Pankin chalks up the phenomenon partly to history. Russia’s press grew out of the old Soviet propaganda machine, with little tradition of objectivity or genuine independence. Second, most Russian media outlets operate at a loss, and therefore need money. Getting paid for “news” is one path to solvency. And if money fails to win influence, powerful businessmen can go to the courts. Last year Kompromat, a muckraking magazine, devoted a mostly negative issue to the then head of Yukos oil, Mikhail Khodorkovsky, Russia’s richest man, currently on trial for tax evasion and fraud. Hoping to stifle the magazine, a Yukos executive offered the editors $35,000 to buy all 10,000 copies, according to Kompromat editor Kirill Belyaninov. Aleksey Kondaurov, the executive, now a Communist member of Parliament, acknowledges making the offer but says it was to cover the magazine’s production costs and stop “the spread of mud.” The editors refused the offer. The next day a local judge acceded to Yukos’s request to confiscate the entire press run. Kompromat’s editors were also slapped with an $8 million civil suit for tarnishing the “honor and dignity” of eight Yukos executives. The case is still in the courts. A Yukos spokesman declined to comment, citing the legal proceedings.
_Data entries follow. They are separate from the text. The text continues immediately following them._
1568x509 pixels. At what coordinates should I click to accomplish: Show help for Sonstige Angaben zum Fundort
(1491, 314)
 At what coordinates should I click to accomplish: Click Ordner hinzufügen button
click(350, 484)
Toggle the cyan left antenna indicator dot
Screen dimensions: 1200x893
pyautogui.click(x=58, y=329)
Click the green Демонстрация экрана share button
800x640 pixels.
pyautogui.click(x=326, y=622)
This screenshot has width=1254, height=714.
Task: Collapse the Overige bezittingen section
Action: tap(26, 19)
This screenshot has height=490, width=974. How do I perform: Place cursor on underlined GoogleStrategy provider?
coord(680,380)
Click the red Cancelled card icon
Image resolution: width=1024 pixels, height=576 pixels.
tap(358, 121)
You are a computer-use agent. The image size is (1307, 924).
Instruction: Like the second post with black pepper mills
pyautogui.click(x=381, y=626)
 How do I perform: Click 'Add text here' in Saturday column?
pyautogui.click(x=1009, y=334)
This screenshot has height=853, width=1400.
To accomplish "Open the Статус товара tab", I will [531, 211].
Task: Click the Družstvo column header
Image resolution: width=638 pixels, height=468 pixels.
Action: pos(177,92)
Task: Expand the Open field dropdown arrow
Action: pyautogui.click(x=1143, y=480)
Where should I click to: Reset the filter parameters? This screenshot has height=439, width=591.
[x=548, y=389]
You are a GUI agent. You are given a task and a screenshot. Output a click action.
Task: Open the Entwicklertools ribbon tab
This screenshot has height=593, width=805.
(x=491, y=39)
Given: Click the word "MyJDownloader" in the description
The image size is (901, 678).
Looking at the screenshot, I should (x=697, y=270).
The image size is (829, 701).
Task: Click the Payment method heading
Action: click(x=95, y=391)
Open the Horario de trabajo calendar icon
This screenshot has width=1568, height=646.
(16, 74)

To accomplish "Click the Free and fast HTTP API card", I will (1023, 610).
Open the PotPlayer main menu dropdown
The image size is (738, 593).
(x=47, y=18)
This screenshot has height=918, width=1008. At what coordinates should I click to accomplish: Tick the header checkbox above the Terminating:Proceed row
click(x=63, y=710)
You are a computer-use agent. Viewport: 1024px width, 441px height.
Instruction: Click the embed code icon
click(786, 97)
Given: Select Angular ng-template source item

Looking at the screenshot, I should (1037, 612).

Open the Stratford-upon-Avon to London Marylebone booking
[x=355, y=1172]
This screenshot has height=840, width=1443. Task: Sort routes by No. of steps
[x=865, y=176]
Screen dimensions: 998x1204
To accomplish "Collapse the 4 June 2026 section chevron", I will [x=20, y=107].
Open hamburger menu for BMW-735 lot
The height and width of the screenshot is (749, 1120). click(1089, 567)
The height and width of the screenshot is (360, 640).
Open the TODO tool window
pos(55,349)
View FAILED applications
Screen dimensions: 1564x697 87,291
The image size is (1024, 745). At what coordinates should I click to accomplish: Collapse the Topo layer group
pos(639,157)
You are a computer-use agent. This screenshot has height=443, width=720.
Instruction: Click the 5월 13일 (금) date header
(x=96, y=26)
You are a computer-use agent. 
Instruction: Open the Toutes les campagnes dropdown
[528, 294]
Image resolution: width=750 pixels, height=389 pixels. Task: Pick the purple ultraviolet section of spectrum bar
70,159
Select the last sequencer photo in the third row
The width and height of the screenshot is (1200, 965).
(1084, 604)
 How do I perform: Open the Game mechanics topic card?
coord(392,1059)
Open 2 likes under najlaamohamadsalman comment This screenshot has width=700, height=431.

Such conflicts of interest can turn especially ugly in the provinces. In the Russian industrial city of Ryazan last November, two young men attacked a local investigative journalist for the Novaya Gazeta, sending him to the hospital with head injuries. In the weeks before the attack, the journalist, Mikhail Komarov, had published a series of articles alleging that a fitness club owned by businessman Sergei Kuznetsov was performing cosmetic surgery without a license. Komarov says he believes Kuznetsov ordered the attack. The businessman adamantly denies the charge and is suing for libel. The case is complicated by the fact, acknowledged by both men, that Komarov initially took money from Kuznetsov to write a favorable article about the businessman. Komarov says that he also accepted a 30 percent discount at Kuznetsov’s club for an operation on his nose, broken in 1998 by a man enraged by one of his articles. “There are no white knights here,” Komarov says, acknowledging that he augments his $120 monthly salary with about $70 each month in outside payments for writing news articles “to order.”

Small wonder, says the sacked TV newsman Parfyonov, that growing numbers of Russians no longer rely on newspapers and have turned to TV and the Internet for news. “The system is falling apart and starting to change.” It’s about time.